- _Supplied material_:
::::::

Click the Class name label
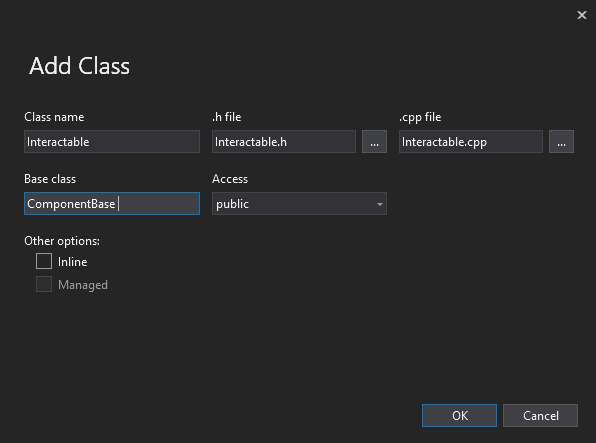The image size is (596, 443). click(x=54, y=117)
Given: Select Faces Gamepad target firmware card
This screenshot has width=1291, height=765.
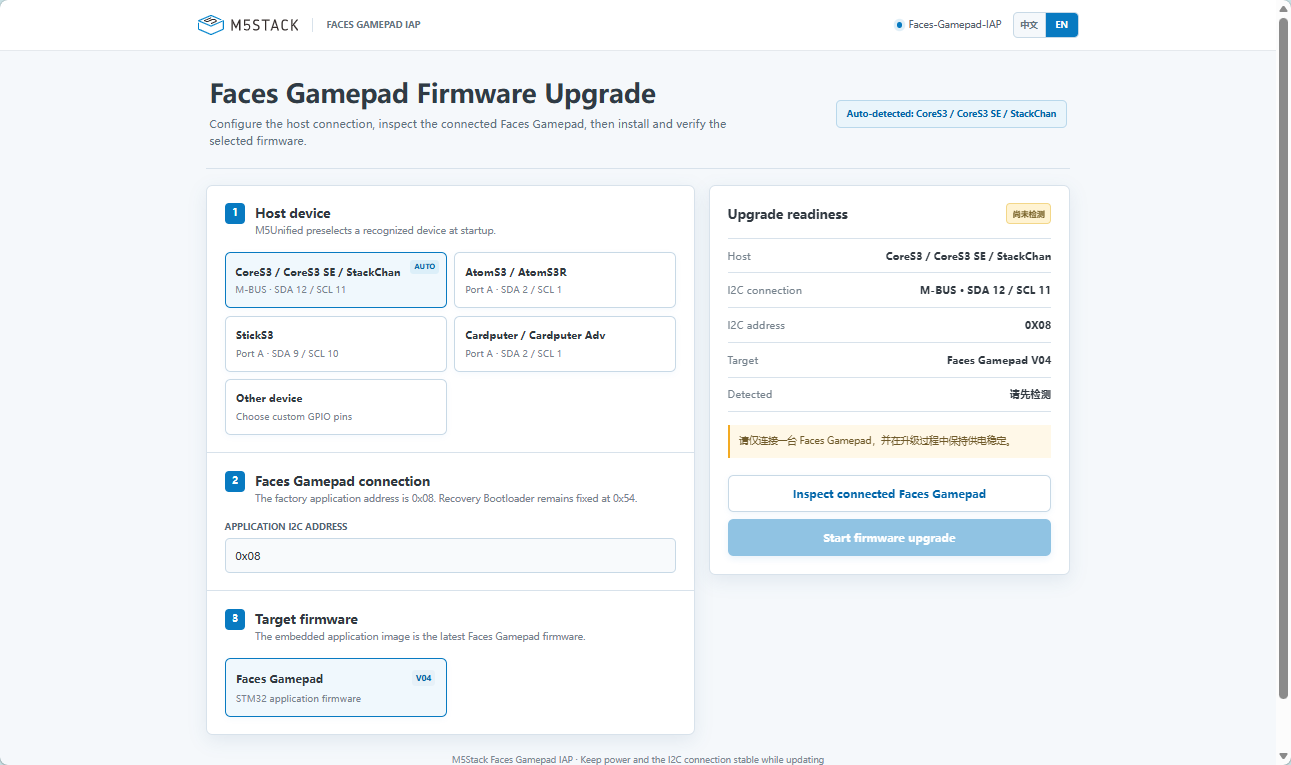Looking at the screenshot, I should click(x=336, y=688).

::::::

- _Task instructions_:
Retype the lines of the listing from the line containing "Given: Select Faces" through the end of the listing, both included, and leave out the pictures.

- _Exercise response_:
Given: Select Faces Gamepad target firmware card
This screenshot has width=1291, height=765.
Looking at the screenshot, I should click(x=336, y=688).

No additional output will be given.